▸ **DAFTAR TUGAS**:
#1 Tuliskan ulang secara persis bagian bacaan tentang LMDS mulai dari "dengan, PR merupakan" sampai dengan dan termasuk "redaman total (dB).".
#2 Jawablah pertanyaan berikut berdasarkan bacaan tentang LMDS.
(a) Pada rentang frekuensi berapa LMDS bekerja?
(b) Satuan apa yang digunakan dalam seluruh perhitungan curah hujan?
(c) Dalam satuan apa daya terima PR dinyatakan pada rumus daya terima?
#3 Lanjutkan teks tentang propagasi gelombang radio pada sistem LMDS, dimulai setelah kalimat terakhir yang ditampilkan.

▸ **BACAAN**:
____

Friday, August 7, 2009

LMDS (Local Multipoint Distribution Services)

Local Multipoint Distribution Services (LMDS)

Local Multipoint Distribution Services (LMDS) adalah suatu sistem komunikasi wireless pita lebar point-to-multipont yang bekerja pada frekuensi 20-40 GHz menyedikan layanan suara, data, internet dan layanan video. Penggunaan frekuensi LMDS tergantung pada lisensi tiap-tiap negara.



Sistem LMDS menggunakan sistem seluler untuk arsitektur jaringannya. Dalam perencanaan sistem trasnmisi gelombang elektromagnetik di bawah frekuensi 10 GHz, redaman yang diakibatkan oleh hujan tidak terlalu diperhitungkan karena redaman perkilometernya masih dianggap kecil. Tetapi jika di atas 10 GHz, redaman yang diakibatkan oleh hujan meningkat tajam sehingga sangat perlu untuk dipertimbangkan. Untuk dapat mengetahui proses dan besarnya gangguan gelombang elektromagnetik oleh hujan, perlu diketahui sifat dan kondisi hujan serta parameter-parameter yang mempengaruhi terjadinya redaman, misalnya ukuran, sudut condong, intensitas dan panjang lintasan yang melewati daerah hujan.

Pada frekuensi LMDS yang menjadi masalah utama adalah redaman akibat hujan. Perhitungan redaman hujan ditentukan oleh informasi tentang curah hujan yang pada daerah tersebut, seluruh perhitungan terhadap curah hujan dilakukan dengan menggunakan satuan milimeter per jam (mm/h). Hujan lebat dapat mengakibatkan kerusakan yang serius terhadap sinyal untuk propagasi dengan frekuensi LMDS, namun biasanya daerah cakupan hujan terbatas dan tidak seluruh daerah yang terkena hujan memiliki curah hujan yang rata atau sama. Banyak studi yang telah dilakukan untuk mempelajari proses dan besar gangguan gelombang elektromagnetik oleh hujan, tetapi hasil-hasil pendekatan teoritis masih banyak berbeda dengan fakta-fakta yang diamati. Namun demikian sebagian proses terjadinya gangguan dapat dijelaskan secara fisis sedangkan gangguan yang bersifat random dapat dihitung dengan pendekatan-pendekatan statistik.


Propagasi gelombang radio

1. Propagasi gelombang radio radio kondisi clear sky

Suatu gelombang elektromagnetik yang melintas dari antena pengirim (Tx) ke antena penerima (Rx) atau sebaliknya akan mengalami penurunan daya yang disebabkan adanya lapisan ruang hampa dan zat-zat yang berada di atmosfer seperti oksigen, uap air, awan, kabut, dan hujan. Besar penurunan daya yang terjadi dipengaruhi oleh jarak yang ditempuh, zat-zat atau partikel-partikel di udara dan udara terbuka itu sendiri. Secara umum besarnya daya terima diperlihatkan pada rumus berikut[1]

PR = PT – Atotal + GT + GR


dengan, PR merupakan daya terima dengan satuan dBW, PT daya pancar dengan satuan dBW, sedangkan GT adalah gain antena pemancar (dB), dan GR merupakan gain antena penerima (dB), Atotal adalah redaman total (dB).

____

▸ **ISI KUMPULAN DATA**:
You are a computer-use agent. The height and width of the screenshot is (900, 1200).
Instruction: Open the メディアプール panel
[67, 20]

____

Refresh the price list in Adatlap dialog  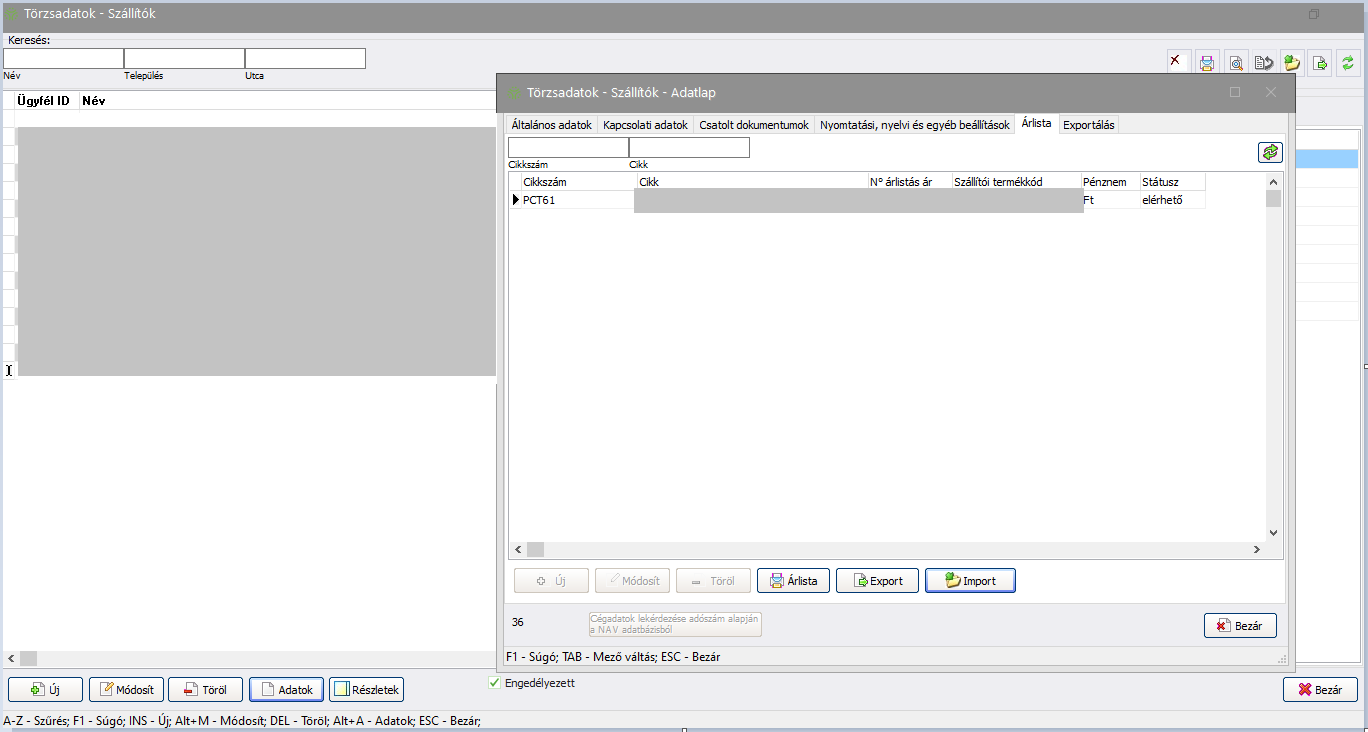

____

▸ **SOAL TERJAWAB**:
#1
dengan, PR merupakan daya terima dengan satuan dBW, PT daya pancar dengan satuan dBW, sedangkan GT adalah gain antena pemancar (dB), dan GR merupakan gain antena penerima (dB), Atotal adalah redaman total (dB).

#2
(a) 20-40 GHz.
(b) Milimeter per jam (mm/h).
(c) dBW.

#3
Atotal seperti yang ditunjukkan pada rumus di bawah ini

Atotal = Afs + Ap


dengan, Afs (redaman free space) merupakan besar redaman selama melewati udara dengan satuan dB, sedangkan Ap merupakan redaman yang disebabkan oleh partikel-partikel di udara dalam satuan dB. Redaman yang diakibatkan hujan merupakan penyebab yang paling dominan dalam meredam sinyal dibandingkan zat-zat lain yang ada di atmosfer. Hujan mengakibatkan penghamburan gelombang radio yang menyebabkan redaman. Derajat redaman hujan merupakan fungsi frekuensi, curah hujan dan distribusi daerah sepanjang lintasan. Hujan akan menyebabkan energi gelombang mikro mengalami penghamburan (scatter) dan penyerapan (absorbsi) sepanjang lintasan komunikasi. Sehingga kualitas komunikasi mengalami penurunan akibat redaman hujan. Terlebih lagi, Indonesia merupakan salah satu negara yang beriklim tropis karena hanya memiliki 2 musim yaitu musim kemarau dan musim hujan. Sehingga musim hujan terjadi hampir setengah dari setahun. Selain itu Indonesia dikenal mempunyai curah hujan yang sangat tinggi, sehingga efek dari redaman hujan sangat penting untuk dicermati



[1] Hendrantoro G, Handayani P., “Gelombang Datar dan Propagasi Ruang Bebas”, Handout Kuliah Propagasi dan Sistem Komunikasi Radio, 2006.


2. Propagasi gelombang Millimeter dibawah kondisi hujan

Hujan menyebabkan beberapa fenomena pada propagasi gelombang elektromagnetik diantaranya redaman sinyal, penambahan noise temperature dan perubahan polarisasi (Crane, 2003). Ketiga fenomena tersebut menyebabkan degradasi kualitas sinyal yang diterima terutama pada penggunaan frekuensi tinggi seperti Ka-band. Dari beberapa efek hujan diatas, redaman sinyal merupakan efek yang paling signifikan pada keberhasilan komunikasi pada gelombang millimeter ini. Redaman disebabkan oleh scattering dan absorbsi gelombang elektromagnetik oleh titik-titik air hujan. Scattering akan menghamburkan sinyal, sedangkan absorbsi akan menyebabkan resonansi sinyal dengan molekul air.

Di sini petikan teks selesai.